The government did point to other evidence that it believed “warned” the defendant away from its interpretation, but the court ruled that the information the government identified was insufficient. Specifically, the government pointed to informal guidance the company had received from an agency employee that the commission should be around 5 percent, but the court found that this type of informal guidance was insufficient to warn a regulated defendant away from an otherwise reasonable interpretation that it adopted.24 The government also pointed to the testimony of defendant employees who stated that they knew the company had applied the wrong definition, and expressed concerns about disclosing the agent’s commission to the government. But the court responded that, in “the face of an undefined and ambiguous regulatory requirement, it is no wonder that employees of the regulated entity were concerned.”25 Moreover, the court noted that, even if that testimony demonstrated that the defendant held its interpretation in bad faith, under the Supreme Court’s test in Safeco, “subjective intent — including bad faith — is irrelevant when a defendant seeks to defeat a finding of knowledge based on its reasonable interpretation of a regulatory term.”26 Instead, under “the FCA’s knowledge element, . . . the court’s focus is on the objective reasonableness of the defendant’s interpretation of an ambiguous term and whether there is any evidence that the agency warned the defendant away from that interpretation.”27

Finally, the court rejected the viewpoint that the defendant acted recklessly by failing to seek a legal opinion to determine what constituted a regular commission.28 The court noted that there was no guidance from the government that would provide the defendant with any “particular reason to formally inquire about these commissions.”29 Ultimately, the court reasoned that, if the government wanted a particular interpretation of its rule, then it could have defined the term, but if it failed to do so because it desired flexibility, “then the FCA may cease to be an available remedy if the government concludes after the fact that a particular commission is not ‘regular’ because it is too high.”30

III. Other Court Applications of Safeco Doctrine in Recent FCA Cases

Other courts have also recently studied the issue of what are the FCA implications when the defendant has developed a reasonable interpretation of a rule, but there is no formal authority to warn the defendant away from its interpretation. They have ruled that, under these circumstances, the defendant cannot “knowingly” submit a false claim.

A. Frensenius

In United States ex rel. Saldivar v. Fresenius Med. Care Holdings, Inc.,31 the relator alleged that the defendant billed Medicare for overfill — a surplus volume of Epogen and Zemplar contained in vials received from manufacturers — from 2005 through 2006 in violation of Medicare rules and regulations prohibiting reimbursement for drugs that providers receive for free.32 The Court bifurcated the summary judgment briefing schedule to first consider whether the submission of a request for payment for overfill administration satisfied the FCA falsity element — that is, whether overfill administration was reimbursable under Medicare rules and regulations.33 The court ruled that the defendant was not permitted to bill Medicare for Epogen and Zemplar overfill during the relevant time period and hence submitted false claims.34 At that point the court did not consider whether the defendant “knowingly” submitted any false claim.

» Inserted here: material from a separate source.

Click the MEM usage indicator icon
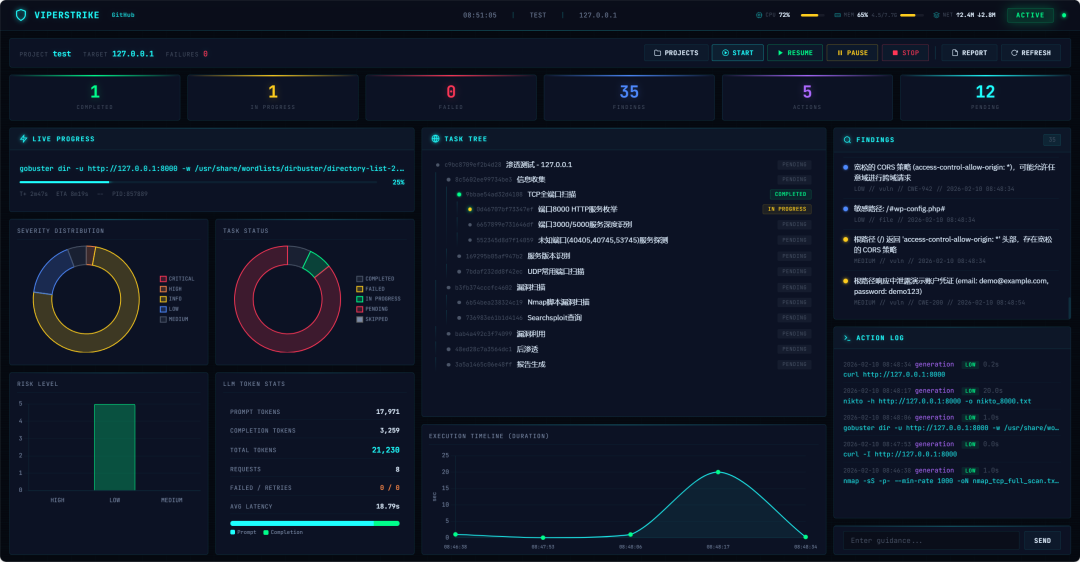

After the parties moved for summary judgment on the FCA’s knowledge element, the court ruled that no reasonable jury could find that the defendant acted knowingly or recklessly such that it could be held liable under the FCA.35 The court primarily relied upon two factors in ruling that the defendant did not act with reckless disregard. First, the court noted that the relevant rules and regulations regarding overfill billing were silent and that no rule or regulation expressly prohibited billing for administered overfill during the relevant time period.36 Second, viewing Medicare law and policy generally, the court concluded that whether billing was permitted was ultimately ambiguous: “One could have deduced from the Medicare policy on discarded drugs that overfill was free, and thus should not be billed even if administered. But one could alternatively, reasonably assume that by prohibiting overfill billing only when overfill is discarded, Medicare implicitly recognized that overfill can be billed when administered.”37

Faced with this ambiguity, and notwithstanding that the court had previously ruled that a better interpretation of Medicare law is that the defendant violated the law when billing for overfill, the court found that the defendant did not “recklessly” interpret the law, because the evidence in the record showed that the defendant believed — and its counsel advised — that administered overfill was reimbursable. The court ruled that, whether right or wrong, the defendant’s interpretation was plausible, because (1) although some facts existed that could have led the defendant to conclude that overfill billing was impermissible, the defendant’s lawyers believed that billing was permissible and so advised the company;38 (2) although the defendant never disclosed its billing practice to CMS, the defendant informed the OIG that it was billing for overfill under its Corporate Integrity Agreement and stated that it was utilizing (and implicitly billing for) overfill in its SEC filings;39 and (3) although simply acting in conformity with others in the industry does not absolve government contractors of FCA liability, the evidence revealed that others in the industry routinely billed overfill and believed that it was permissible, including the relator’s own expert.40

Ultimately, the court concluded that, although the defendant’s interpretation of the rule was wrong, and even negligent, the defendant’s interpretation was not recklessly wrong, because it was consistent with its communication to the government and conformed to industry practices:

Perhaps Relator is correct. Fresenius’s exploitation of silence or ambiguity in the Medicare rules or regulations, capitalizing on a loophole in the regulatory fabric, certainly has an unsettling dimension to it. The Court agrees with Relator that “as the recipient of substantial largesse from the Government,” Fresenius had an obligation to act with integrity and not abuse its position as government contractor. And the Court credits Relator’s position that the presumption in Medicare reimbursement practices is that a provider does not bill for something it received for free. The record thus supports a reasonable inference that Fresenius negligently failed to recognize the relationship between various Medicare principles, rules and regulations, and failed to properly investigate whether overfill was a reimbursable drug product or instead no different than a free sample. Also based on this record, a jury could decide that sophisticated companies such as Fresenius were not blindsided when CMS proposed to prohibit overfill billing. Indeed, issues involving overfill extraction, administration, and billing had bubbled to the surface time and again for decades — in the context of patient safety and reentry protocols, alleged kickbacks and improper marketing, wastage, and of course, billing for overfill administration. And viewed in the light most favorable to Relator, Fresenius knew free items were not reimbursable.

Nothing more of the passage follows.